Article Submission and the Duplicate Content Issue
Over the course of the last year or so, a great paranoia has arisen over the fear of how the Article Submission of one article to too many places will cause Google to penalize you with their infamous "Google Slap." They attribute this to the duplicate content issue. But is that what it really is?
According to Google, duplicate content happens when you publish the same text on every page of a single site in order to trick the spiders into thinking its extremely relevant.
Period!
This is the only reference Google makes to duplicate content. They don't want to catch you placing page after page of the same content on your site. Nothing more, nothing less.
Submitting the same article to the 1,300+ article directories wouldn't be considered duplicate content then.

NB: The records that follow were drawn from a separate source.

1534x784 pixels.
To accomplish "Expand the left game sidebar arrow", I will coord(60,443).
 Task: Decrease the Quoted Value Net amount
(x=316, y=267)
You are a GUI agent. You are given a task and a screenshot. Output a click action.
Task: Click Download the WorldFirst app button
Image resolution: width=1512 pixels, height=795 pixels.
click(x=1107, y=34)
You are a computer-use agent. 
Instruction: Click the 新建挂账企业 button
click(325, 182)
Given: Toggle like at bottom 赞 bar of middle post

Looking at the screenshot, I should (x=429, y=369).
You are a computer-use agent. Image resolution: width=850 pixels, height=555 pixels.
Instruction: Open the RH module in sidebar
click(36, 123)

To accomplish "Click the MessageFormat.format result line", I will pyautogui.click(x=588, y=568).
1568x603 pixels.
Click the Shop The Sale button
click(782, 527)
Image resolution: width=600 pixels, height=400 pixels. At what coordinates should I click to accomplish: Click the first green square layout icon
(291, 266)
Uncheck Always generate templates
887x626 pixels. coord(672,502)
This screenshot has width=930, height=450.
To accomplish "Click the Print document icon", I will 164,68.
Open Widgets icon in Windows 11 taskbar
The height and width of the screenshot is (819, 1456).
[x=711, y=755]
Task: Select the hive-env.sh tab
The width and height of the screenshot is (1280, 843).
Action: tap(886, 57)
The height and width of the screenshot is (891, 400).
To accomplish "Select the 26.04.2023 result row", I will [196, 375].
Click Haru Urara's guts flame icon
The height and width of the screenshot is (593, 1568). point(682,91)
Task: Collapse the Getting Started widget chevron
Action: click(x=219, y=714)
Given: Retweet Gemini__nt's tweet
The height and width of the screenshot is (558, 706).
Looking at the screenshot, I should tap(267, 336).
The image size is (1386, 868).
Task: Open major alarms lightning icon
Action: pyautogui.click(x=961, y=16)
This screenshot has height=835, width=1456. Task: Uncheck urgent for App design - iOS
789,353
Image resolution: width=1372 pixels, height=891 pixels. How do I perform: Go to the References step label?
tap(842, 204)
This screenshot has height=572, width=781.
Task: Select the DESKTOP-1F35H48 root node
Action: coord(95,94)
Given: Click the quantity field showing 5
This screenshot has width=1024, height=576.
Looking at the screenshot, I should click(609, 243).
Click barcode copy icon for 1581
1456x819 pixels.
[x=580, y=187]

Rather, having your content posted on all these sites would be considered "link popularity" and would increase the value of that content.
Think of it this way . . .
Each time your article is posted on a directory, Google considers that a yes vote. So having several hundred directories all saying yes to your one article is far better than having several hundred "spun" articles all getting one yes vote from the one directory it shows up on.
Sure, having a thousand spun articles (if they're spun significantly enough) will give you that many back links. But the power behind them is the power of one. Having one well written article posted to a thousand directories will also give you a thousand back links, but the power behind that one article is multiplied and compounded by each site its on.
So as you can see, duplicate content and article submission really have nothing to do with each other. The whole issue sure sold a lot of article spinners though!